• Problem statement: Show the lines of the material that contain the word "Task".

• Input:
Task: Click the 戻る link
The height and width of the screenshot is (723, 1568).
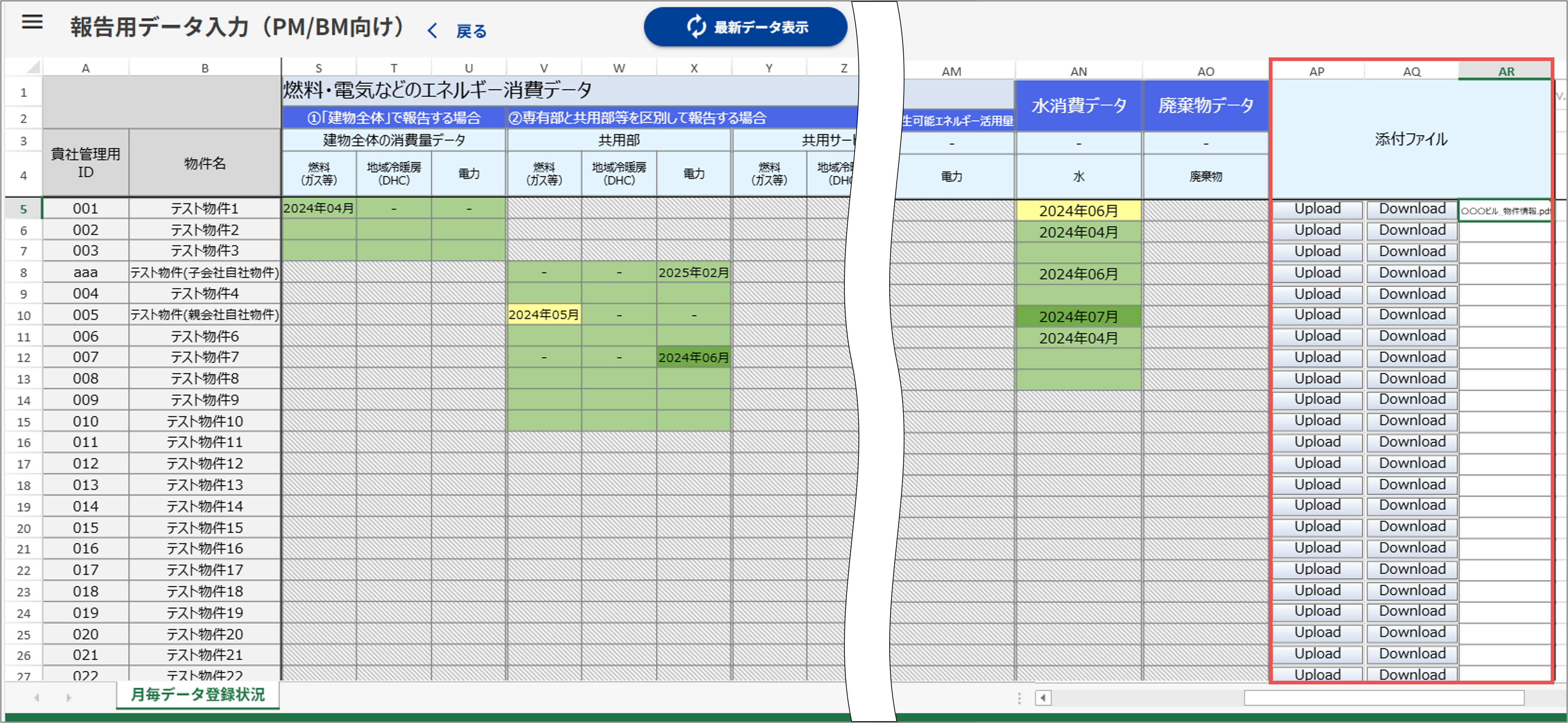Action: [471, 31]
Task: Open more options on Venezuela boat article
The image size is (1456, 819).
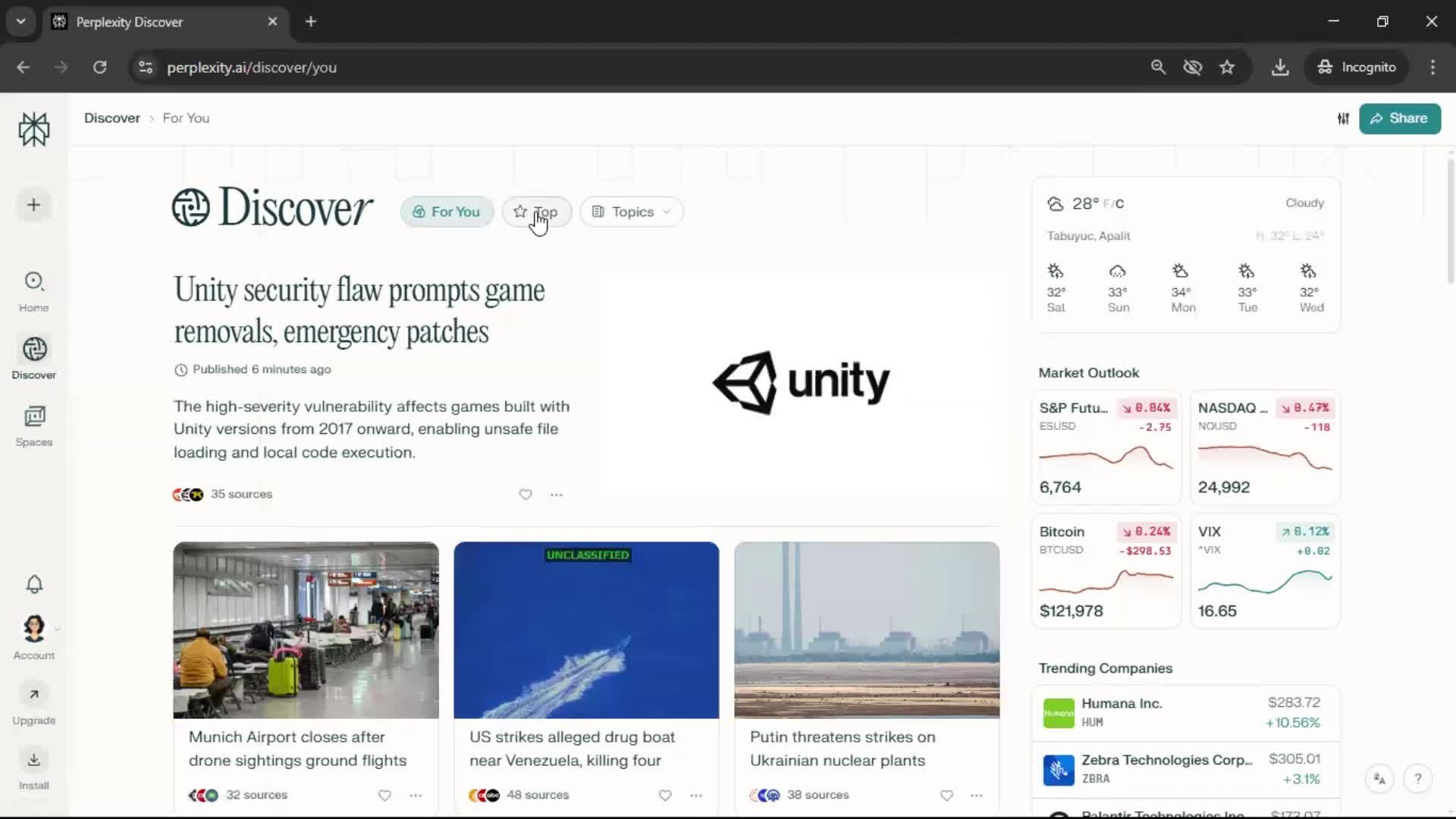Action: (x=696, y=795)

• Completed exercise:
Task: Click the 戻る link
Task: Open more options on Venezuela boat article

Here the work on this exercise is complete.